**Requirement**
Copy out all lines in the material below that contain the string "computer".

**Input records**

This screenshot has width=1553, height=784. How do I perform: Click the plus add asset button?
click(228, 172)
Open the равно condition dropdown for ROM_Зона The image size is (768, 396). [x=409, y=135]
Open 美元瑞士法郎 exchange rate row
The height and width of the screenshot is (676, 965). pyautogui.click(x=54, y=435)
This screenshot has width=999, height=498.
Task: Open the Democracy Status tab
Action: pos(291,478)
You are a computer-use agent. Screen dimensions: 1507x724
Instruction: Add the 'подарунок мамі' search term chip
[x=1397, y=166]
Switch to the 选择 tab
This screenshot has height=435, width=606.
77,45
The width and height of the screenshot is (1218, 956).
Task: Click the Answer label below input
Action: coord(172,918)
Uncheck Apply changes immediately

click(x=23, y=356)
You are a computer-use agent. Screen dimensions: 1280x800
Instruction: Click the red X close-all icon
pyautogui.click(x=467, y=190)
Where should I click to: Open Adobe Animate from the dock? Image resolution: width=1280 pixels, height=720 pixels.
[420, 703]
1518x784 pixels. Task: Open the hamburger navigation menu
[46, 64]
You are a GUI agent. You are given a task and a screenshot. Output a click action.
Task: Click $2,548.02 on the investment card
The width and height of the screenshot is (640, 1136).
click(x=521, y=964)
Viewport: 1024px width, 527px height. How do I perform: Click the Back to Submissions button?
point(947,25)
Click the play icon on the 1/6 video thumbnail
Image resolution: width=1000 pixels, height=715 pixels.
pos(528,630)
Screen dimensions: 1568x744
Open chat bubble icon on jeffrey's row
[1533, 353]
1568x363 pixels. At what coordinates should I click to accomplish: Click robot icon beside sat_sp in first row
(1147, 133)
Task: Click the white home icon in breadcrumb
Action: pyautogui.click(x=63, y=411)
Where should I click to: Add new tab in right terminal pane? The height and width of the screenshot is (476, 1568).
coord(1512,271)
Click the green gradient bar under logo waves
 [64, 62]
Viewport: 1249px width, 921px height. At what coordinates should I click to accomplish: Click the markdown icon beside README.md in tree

**Task response**
You are a computer-use agent. Screen dimensions: 1507x724
You are a computer-use agent. Screen dimensions: 1280x800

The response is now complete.